Dong Xiao, Randolph David A
Center for Clinical and Translational Science, University of Illinois at Chicago, Chicago, Illinois, USA.
AMIA Jt Summits Transl Sci Proc. 2020 May 30;2020:162-170. eCollection 2020.
Reliable cohort discovery is an essential early part of clinical study design. Indeed, it is the defining feature of many clinical research networks, including the recently launched Accrual to Clinical Trials (ACT) network. As currently deployed, however, the ACT network only allows cohort queries in isolated silos, rendering cohort discovery across sites unreliable. Here we demonstrate a novel protocol to provide network participants access to more accurate combined cohort estimates (union cardinality) with other sites. A two-party Elgamal protocol is implemented to ensure privacy and security imperatives, and a special attribute of Bloom filters is exploited for accurate and fast cardinality estimates. To emulate mandatory privacy protecting obfuscation factors (like those applied to the counts reported for individual sites by ACT), we configure the Bloom filter based on the individual site cohort sizes, striking an appropriate balance between accuracy and privacy. Finally, we discuss additional approval and data governance steps required to incorporate our protocol in the current ACT infrastructure.

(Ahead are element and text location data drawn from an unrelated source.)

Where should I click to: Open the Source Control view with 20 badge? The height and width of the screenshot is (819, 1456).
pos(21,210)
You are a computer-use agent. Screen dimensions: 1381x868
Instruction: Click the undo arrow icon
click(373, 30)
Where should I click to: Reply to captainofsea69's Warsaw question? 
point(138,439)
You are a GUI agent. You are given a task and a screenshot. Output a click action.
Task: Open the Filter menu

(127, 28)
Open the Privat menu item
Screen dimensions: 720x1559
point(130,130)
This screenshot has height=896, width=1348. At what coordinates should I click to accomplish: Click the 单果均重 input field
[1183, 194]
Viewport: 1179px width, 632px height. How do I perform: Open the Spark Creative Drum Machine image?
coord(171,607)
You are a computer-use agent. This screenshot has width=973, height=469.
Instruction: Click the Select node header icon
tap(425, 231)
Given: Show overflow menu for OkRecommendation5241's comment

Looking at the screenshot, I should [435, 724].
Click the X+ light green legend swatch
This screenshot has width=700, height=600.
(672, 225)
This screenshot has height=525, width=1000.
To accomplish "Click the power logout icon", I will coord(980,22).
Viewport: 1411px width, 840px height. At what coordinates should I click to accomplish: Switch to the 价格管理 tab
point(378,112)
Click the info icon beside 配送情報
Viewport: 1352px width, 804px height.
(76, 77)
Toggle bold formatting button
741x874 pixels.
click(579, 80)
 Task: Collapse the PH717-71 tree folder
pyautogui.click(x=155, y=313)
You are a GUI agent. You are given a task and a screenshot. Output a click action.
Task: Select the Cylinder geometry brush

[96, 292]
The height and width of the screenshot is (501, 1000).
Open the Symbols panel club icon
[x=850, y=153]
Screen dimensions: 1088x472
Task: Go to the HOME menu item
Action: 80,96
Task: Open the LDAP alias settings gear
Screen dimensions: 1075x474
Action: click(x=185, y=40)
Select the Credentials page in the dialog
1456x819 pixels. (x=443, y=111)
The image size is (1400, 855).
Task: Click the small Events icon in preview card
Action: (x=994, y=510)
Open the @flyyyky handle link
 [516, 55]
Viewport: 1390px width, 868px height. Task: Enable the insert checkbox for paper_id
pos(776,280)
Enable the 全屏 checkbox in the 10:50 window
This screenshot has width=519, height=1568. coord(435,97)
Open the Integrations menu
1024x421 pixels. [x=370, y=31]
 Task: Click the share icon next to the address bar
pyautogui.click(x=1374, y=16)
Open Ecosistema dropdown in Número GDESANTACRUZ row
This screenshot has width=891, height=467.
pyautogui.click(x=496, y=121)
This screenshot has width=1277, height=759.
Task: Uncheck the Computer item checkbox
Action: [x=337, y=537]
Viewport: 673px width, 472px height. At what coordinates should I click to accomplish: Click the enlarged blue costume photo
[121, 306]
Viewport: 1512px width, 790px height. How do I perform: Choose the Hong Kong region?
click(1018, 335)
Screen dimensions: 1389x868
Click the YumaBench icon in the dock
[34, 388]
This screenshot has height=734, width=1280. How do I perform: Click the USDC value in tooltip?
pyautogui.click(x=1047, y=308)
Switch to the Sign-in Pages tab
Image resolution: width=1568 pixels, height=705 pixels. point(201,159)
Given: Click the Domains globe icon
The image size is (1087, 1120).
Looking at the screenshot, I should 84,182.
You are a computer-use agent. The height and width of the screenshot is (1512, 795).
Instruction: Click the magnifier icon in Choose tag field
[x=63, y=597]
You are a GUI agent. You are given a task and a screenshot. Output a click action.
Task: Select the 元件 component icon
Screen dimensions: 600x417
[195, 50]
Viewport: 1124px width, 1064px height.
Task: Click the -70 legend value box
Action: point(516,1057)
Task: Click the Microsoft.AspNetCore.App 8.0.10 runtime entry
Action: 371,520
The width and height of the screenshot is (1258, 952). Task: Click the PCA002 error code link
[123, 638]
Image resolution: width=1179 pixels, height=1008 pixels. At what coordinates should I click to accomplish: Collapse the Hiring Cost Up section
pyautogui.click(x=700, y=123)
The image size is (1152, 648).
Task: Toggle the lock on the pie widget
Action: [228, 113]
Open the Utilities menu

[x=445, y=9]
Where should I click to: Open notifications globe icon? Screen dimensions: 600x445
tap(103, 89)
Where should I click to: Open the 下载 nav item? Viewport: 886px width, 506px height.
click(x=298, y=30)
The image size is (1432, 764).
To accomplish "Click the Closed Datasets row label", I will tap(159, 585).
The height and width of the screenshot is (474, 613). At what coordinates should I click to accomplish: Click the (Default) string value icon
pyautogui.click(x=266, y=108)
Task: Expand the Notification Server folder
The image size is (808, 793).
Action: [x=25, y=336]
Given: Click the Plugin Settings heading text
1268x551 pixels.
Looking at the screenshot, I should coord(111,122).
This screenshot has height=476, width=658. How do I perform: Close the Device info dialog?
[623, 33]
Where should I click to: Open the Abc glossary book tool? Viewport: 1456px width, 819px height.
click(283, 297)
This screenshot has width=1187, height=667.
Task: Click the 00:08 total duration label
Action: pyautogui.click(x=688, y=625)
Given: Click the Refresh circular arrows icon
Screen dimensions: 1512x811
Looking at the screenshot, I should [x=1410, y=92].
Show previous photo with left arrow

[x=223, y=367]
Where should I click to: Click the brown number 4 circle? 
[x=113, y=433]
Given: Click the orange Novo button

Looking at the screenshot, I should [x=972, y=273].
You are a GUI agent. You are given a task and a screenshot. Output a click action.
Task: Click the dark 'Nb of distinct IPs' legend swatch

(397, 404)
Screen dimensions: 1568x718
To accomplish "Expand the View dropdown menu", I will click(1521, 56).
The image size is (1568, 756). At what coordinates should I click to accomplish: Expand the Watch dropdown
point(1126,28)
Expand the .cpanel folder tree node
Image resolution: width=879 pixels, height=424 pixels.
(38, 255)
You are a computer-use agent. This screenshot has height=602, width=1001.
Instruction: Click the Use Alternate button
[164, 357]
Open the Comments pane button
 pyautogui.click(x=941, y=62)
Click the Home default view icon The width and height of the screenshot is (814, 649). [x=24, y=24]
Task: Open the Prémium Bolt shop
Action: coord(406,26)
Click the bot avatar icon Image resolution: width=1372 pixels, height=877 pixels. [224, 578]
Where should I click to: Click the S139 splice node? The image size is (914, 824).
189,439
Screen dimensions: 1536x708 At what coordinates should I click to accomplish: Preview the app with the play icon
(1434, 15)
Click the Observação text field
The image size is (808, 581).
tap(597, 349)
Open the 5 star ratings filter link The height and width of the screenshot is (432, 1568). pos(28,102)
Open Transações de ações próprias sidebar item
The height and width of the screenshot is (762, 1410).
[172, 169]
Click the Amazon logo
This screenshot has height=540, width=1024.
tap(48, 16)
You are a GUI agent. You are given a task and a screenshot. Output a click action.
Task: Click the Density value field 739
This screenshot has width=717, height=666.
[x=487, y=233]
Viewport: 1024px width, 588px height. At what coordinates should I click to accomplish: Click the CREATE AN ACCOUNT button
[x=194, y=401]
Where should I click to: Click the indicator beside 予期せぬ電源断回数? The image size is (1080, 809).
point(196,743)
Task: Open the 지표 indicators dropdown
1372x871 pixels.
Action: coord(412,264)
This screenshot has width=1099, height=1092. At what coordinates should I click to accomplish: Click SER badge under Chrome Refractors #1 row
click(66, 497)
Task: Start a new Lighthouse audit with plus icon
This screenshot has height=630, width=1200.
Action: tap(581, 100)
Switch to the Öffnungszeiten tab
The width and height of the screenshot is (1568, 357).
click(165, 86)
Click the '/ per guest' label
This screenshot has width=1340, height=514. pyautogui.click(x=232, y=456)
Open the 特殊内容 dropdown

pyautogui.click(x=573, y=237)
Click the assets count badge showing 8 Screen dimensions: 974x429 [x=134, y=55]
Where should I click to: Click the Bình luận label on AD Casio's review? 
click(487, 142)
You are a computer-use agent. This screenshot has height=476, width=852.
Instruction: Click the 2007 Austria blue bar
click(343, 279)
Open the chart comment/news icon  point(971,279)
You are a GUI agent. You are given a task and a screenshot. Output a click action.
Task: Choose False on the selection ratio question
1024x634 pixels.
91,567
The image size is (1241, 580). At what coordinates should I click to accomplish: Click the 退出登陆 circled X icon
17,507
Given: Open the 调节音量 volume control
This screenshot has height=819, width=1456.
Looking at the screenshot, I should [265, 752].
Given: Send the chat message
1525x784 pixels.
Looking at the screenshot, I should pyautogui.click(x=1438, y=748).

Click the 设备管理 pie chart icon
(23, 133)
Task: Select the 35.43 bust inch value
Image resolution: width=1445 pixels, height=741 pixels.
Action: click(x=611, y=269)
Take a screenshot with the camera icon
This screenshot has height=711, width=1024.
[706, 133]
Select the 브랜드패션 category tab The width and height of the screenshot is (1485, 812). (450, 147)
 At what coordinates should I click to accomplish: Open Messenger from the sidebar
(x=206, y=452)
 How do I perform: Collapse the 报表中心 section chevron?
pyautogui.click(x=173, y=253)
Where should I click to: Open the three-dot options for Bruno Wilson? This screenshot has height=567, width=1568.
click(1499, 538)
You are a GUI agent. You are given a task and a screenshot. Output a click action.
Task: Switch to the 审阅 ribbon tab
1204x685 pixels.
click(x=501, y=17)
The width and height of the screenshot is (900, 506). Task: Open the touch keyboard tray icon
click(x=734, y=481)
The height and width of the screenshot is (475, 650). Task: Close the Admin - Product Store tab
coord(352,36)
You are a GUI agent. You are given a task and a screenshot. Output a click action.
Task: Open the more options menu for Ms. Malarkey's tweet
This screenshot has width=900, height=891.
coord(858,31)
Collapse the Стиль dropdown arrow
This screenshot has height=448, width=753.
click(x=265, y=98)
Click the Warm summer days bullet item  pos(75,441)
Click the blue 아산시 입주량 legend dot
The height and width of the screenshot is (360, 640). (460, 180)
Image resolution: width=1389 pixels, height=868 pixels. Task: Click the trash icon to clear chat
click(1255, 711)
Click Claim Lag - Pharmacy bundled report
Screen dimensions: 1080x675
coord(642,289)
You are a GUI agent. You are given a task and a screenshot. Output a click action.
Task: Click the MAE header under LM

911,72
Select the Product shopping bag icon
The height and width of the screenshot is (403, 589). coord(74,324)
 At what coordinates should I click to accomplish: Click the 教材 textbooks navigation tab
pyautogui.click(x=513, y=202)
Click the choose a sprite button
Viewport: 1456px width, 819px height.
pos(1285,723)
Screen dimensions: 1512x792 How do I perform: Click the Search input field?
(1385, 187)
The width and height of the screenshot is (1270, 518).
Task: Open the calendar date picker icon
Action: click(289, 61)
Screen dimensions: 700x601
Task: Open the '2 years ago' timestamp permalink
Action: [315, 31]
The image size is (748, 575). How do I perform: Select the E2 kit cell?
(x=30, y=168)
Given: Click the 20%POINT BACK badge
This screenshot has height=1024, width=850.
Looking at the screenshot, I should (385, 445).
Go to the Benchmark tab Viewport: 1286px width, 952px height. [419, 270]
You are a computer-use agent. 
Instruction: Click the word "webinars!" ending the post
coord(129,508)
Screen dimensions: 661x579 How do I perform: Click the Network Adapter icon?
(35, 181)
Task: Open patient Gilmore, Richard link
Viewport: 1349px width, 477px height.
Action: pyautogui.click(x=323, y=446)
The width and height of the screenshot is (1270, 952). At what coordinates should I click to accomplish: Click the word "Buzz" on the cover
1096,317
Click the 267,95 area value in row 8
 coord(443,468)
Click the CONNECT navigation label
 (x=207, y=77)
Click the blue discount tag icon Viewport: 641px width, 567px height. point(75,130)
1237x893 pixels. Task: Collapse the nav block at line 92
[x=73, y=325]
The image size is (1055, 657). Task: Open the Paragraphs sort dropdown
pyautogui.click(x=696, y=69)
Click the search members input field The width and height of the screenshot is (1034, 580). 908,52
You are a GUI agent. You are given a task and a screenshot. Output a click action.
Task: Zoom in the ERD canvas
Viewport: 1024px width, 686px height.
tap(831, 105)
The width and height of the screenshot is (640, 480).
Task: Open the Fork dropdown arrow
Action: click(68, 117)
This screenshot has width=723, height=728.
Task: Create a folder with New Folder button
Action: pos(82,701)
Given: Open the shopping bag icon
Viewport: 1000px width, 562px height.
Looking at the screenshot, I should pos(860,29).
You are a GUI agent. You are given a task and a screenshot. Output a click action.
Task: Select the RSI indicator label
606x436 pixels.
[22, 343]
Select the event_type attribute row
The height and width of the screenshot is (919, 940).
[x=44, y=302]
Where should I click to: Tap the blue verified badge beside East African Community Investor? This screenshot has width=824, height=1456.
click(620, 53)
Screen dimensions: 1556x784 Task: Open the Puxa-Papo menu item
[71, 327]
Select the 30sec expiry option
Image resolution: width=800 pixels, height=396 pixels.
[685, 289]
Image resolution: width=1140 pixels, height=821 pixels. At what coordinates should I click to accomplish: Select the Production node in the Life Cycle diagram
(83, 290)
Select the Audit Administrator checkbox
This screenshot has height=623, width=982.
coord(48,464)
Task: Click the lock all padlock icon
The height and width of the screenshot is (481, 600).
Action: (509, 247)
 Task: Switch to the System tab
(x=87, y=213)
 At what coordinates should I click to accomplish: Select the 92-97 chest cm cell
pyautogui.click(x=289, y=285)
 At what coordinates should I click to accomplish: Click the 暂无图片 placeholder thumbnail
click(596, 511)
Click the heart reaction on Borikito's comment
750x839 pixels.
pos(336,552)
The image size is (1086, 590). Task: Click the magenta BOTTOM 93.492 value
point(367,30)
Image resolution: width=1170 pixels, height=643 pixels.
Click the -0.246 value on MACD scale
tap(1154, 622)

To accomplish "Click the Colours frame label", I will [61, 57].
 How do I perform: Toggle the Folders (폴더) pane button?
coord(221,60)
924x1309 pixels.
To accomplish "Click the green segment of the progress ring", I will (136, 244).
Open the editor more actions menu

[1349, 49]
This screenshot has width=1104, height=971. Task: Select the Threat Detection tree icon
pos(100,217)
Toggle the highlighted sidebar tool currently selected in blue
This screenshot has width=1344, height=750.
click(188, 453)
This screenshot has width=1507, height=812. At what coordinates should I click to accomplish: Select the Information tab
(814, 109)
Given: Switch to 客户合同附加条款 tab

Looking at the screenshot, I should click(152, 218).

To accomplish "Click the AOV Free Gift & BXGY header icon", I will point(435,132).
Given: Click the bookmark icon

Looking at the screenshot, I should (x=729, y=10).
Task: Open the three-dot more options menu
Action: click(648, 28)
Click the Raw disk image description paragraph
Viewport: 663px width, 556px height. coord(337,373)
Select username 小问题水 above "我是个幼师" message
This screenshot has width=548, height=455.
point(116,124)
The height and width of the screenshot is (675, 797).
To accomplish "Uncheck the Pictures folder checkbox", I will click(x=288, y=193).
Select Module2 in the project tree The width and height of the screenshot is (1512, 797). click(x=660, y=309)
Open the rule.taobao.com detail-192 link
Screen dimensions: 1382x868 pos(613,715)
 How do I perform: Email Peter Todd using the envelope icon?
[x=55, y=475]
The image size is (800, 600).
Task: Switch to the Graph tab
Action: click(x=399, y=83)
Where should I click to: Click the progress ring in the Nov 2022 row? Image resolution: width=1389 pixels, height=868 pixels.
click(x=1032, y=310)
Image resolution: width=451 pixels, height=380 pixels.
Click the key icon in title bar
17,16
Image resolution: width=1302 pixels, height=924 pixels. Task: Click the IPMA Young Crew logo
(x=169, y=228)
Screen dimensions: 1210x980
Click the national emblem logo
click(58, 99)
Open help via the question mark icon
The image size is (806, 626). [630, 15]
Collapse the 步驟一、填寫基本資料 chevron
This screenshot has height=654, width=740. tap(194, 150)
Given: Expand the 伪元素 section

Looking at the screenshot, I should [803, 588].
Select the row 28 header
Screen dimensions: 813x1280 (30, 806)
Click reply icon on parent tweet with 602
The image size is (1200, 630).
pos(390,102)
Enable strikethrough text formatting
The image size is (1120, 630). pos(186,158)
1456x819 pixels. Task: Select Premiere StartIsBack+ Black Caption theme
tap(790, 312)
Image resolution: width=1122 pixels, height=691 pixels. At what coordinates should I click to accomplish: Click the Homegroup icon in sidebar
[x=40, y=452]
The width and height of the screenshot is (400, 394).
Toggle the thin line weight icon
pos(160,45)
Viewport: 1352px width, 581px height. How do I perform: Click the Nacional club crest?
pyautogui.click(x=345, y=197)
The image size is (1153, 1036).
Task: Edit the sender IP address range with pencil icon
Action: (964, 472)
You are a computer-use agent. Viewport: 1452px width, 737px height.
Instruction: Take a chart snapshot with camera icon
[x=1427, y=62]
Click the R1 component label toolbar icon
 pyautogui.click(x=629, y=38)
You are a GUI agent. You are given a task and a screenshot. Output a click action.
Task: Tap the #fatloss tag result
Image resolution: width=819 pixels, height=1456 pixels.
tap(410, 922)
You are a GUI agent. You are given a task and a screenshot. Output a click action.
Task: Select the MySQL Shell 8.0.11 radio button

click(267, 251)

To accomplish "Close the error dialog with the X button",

可靠的队列发现是临床研究设计早期必不可少的一部分。事实上,它是许多临床研究网络的决定性特征,包括最近启动的临床试验入组(ACT)网络。然而,按照目前的部署方式,ACT网络仅允许在孤立的筒仓中进行队列查询,使得跨站点的队列发现不可靠。在此,我们展示了一种新颖的协议,可为网络参与者提供与其他站点更准确的联合队列估计值(并集基数)。实施了一种两方Elgamal协议以确保隐私和安全要求,并利用布隆过滤器的一个特殊属性进行准确快速的基数估计。为了模拟强制性隐私保护混淆因素(如ACT应用于各个站点报告计数的那些因素),我们根据各个站点的队列大小配置布隆过滤器,在准确性和隐私之间取得适当平衡。最后,我们讨论了将我们的协议纳入当前ACT基础设施所需的额外审批和数据治理步骤。